Originally Posted By: bsinghVAI'm glad nobody suggested this, so I'll stop you if it crosses your mind. Barking at your dog will not work. I tried this for 2 days. hehe. Then, I did what was suggested above. I found something that made Elmo bark. I gave him treats and praised him when he did that. For us, it was sitting next to the window and watching cars or people go by. It only took him 10 minutes to make the connection that if he "spoke" he got a treat! Then, I added a command for speak. It's so cute sometimes he has all of the enthusiasm and makes the mouth movement as if he is about to bark and no noise comes out. He looks around like I stole his voice or something.
We found that one night while watching a TV show that had dogs barking in it, Camper was listening and very alert. So Dh barked a few times (staccato, high pitched barks), then Camper began to bark at him, with the same staccato high pitched barks. As soon as Camper began to bark, I marked it "Speak!" and gave him a favorite treat. Then Dh would bark, then Camper, which I marked Speak! and followed with a treat, etc. So I think it is possible to bark at your dog and teach him, BUT he has to be in the perfect state of mind.
In "Culture Clash," Jean Donaldson explains an easier way. Use the doorbell.You need two people (though I suppose you could do it with one). One inside with the dog. The other outside. Tell the dog Speak (or Bark). As soon as the outside person hears that command, they ring the doorbell (or knocks on the door). Your dog barks. Then you show him a giant wonderful treat, tell him Quiet (or whatever word you use) and quiet him down (have your friend come into the house too, so he knows it's not a terrible intruder outside). Repeat a lot.

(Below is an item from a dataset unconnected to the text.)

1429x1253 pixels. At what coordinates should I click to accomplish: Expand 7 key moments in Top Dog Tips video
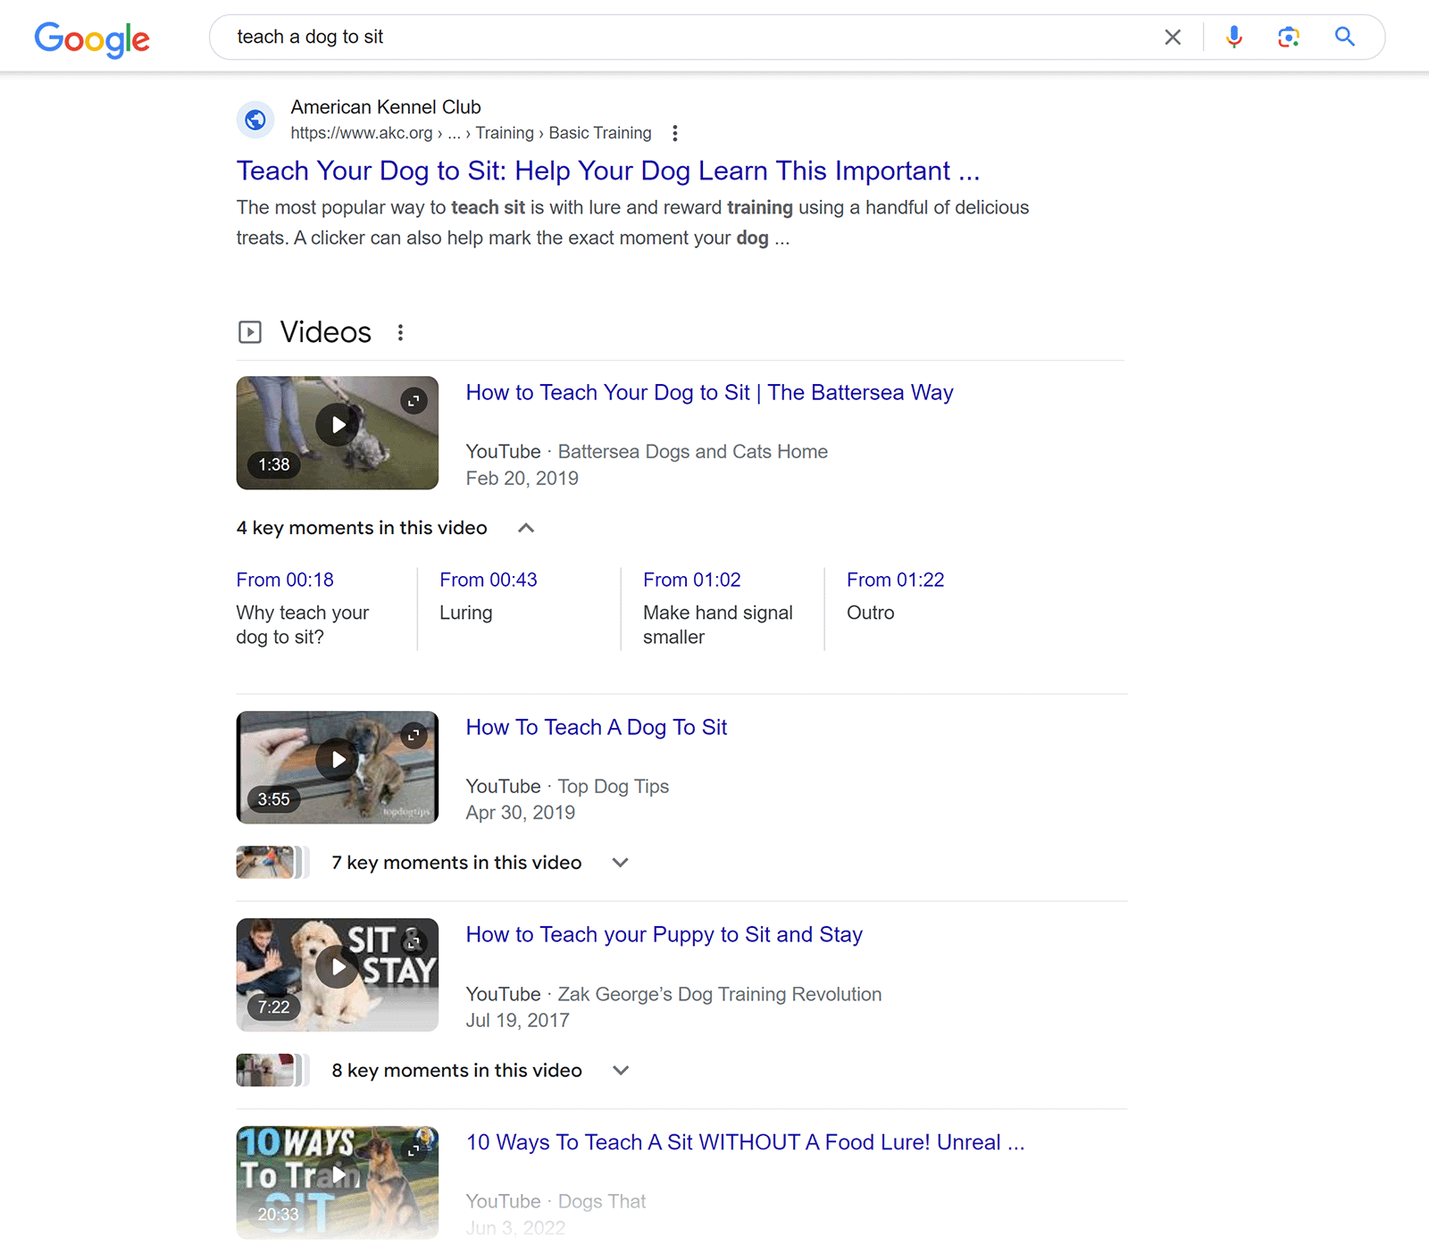pos(620,862)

Soon your dog will realize this is a wonderful game.
Keep doing this until your dog Quiets down as soon as you tell him without being bribed by being shown the treat (although you should reward him for being quiet). Then you should be able to phase out ringing the doorbell and just using your command word Speak. Reward all good responses to commands
Your goal, Donaldson says, is to be able to yo-yo your dog from barking to quiet and back again. Then you can quiet your dog when the UPS guy rings, and you can have your dog bark like mad when you see unsavory people walking up your driveway.
I want a single utterance for "Speak" as opposed to barking. If you train for Bark as full-on barking, then you can clip that by either quieting him sooner or training Speak separately. Once the dog knows that Barking can be something you want, it's easier to finesse for exactly what you want.
Does that help?
One thing -- a dog that has learned Speak (or Bark), will often try to bark at you when he wants something (because sometimes you reward that behavior, right?). Once he knows the trick, don't ever reward Request Barking. It's cute at first. But you don't want to reward it because it can become a problem behavior. Ignore it. Or, if your dog is insistent, you may even have to tell him "no." I only let my dog bark at me when I ask him to.